I, for one, can’t forget the excruciating interview she gave to a sympathetic Daily Telegraph during the leadership contest to replace Boris Johnson.

She had promised two big tax cuts — halving VAT on fuel and raising the great majority of personal tax thresholds by the rate of inflation.

So, obviously, the interviewer asked her: ‘How much will this cost?’ She didn’t have a clue, and after floundering for a bit, asked an aide to ‘provide [the figure] later’.

Mordaunt had also promised to ‘pioneer sound money, with a key fiscal rule to ensure that debt as a percentage of GDP falls over time’.

Naturally, the interviewer asked her what the national debt was, as a percentage of GDP, and what sort of level she wanted it to fall to.

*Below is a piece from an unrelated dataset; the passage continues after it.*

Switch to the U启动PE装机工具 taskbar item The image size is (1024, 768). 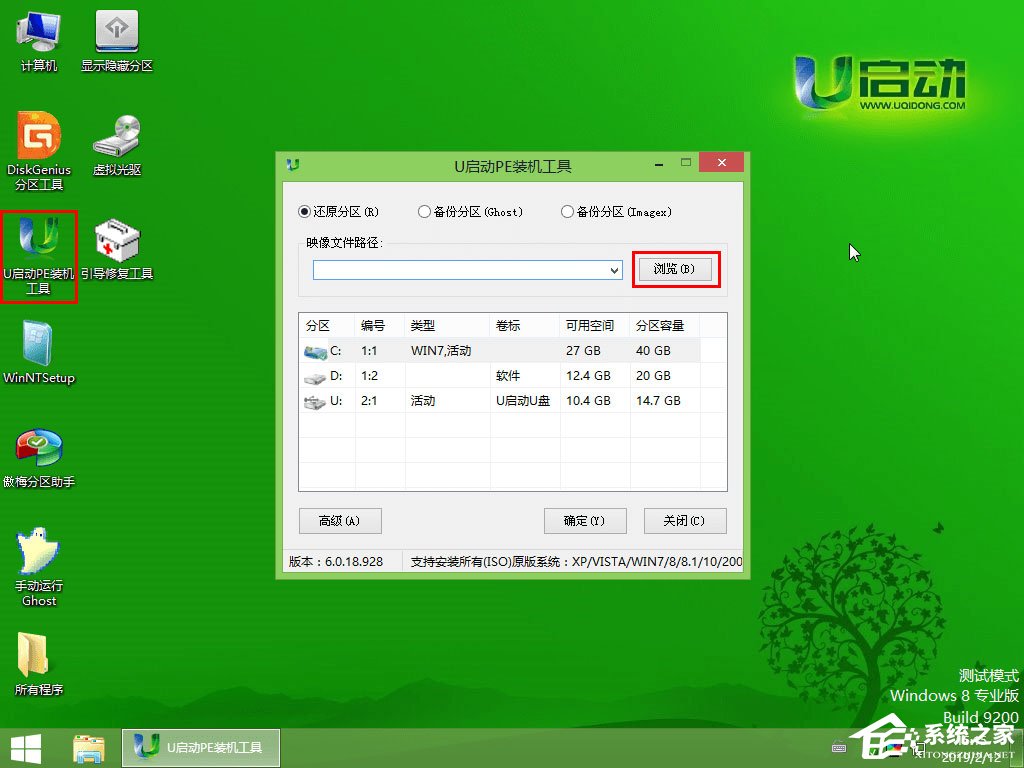[x=200, y=746]
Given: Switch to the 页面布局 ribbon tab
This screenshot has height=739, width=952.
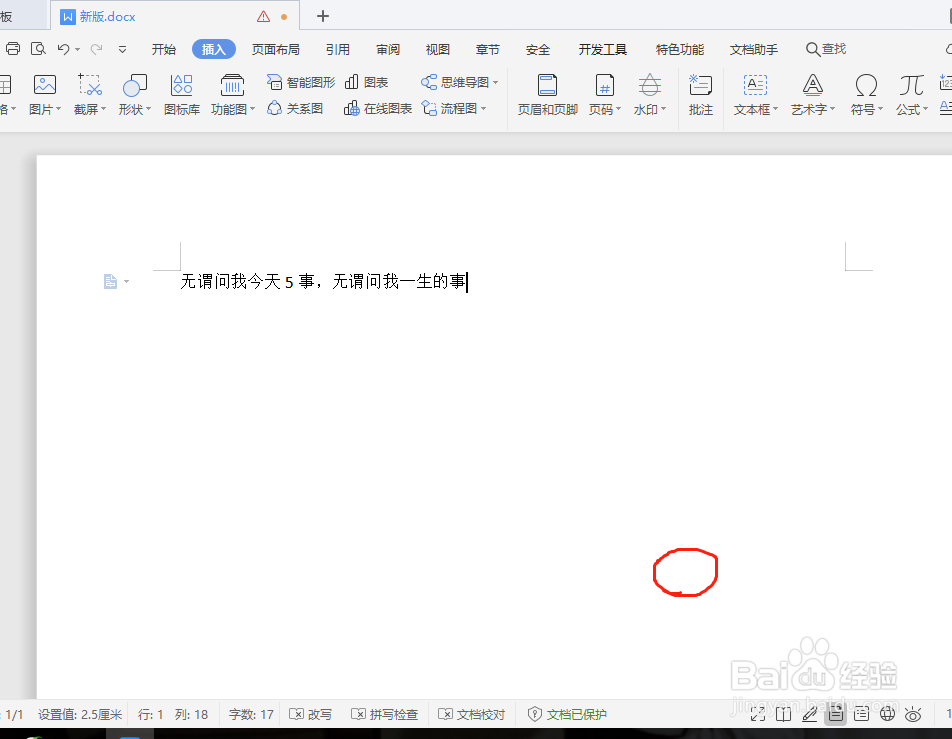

Her best attempt at an answer was: ‘I have not got it in front of me.’

Can you imagine how such a lack of application to the most basic elements of economic governance would work out either at the helm of state or under the more stringent questioning of a general election campaign?

The truth is that Sunak is not the problem for the Conservative Party. The loss of trust attaches to the party itself: no new leader will change that.

This also means that even when Sunak and Hunt do what the public appear to want, it wins them little credit in the bank of public opinion. That was clear from the paradoxical reaction to Hunt’s Budget earlier this month.

Lord Ashcroft Polls asked the public for their views on all the main changes in the Budget, such as the cut in National Insurance and the new tax on vape products.

On every element, the public was highly positive. But when asked about their view of the package as a whole, a measly one in ten thought that it would leave the country better off.

In other words, clearing up their own mess is not the ideal Conservative success story.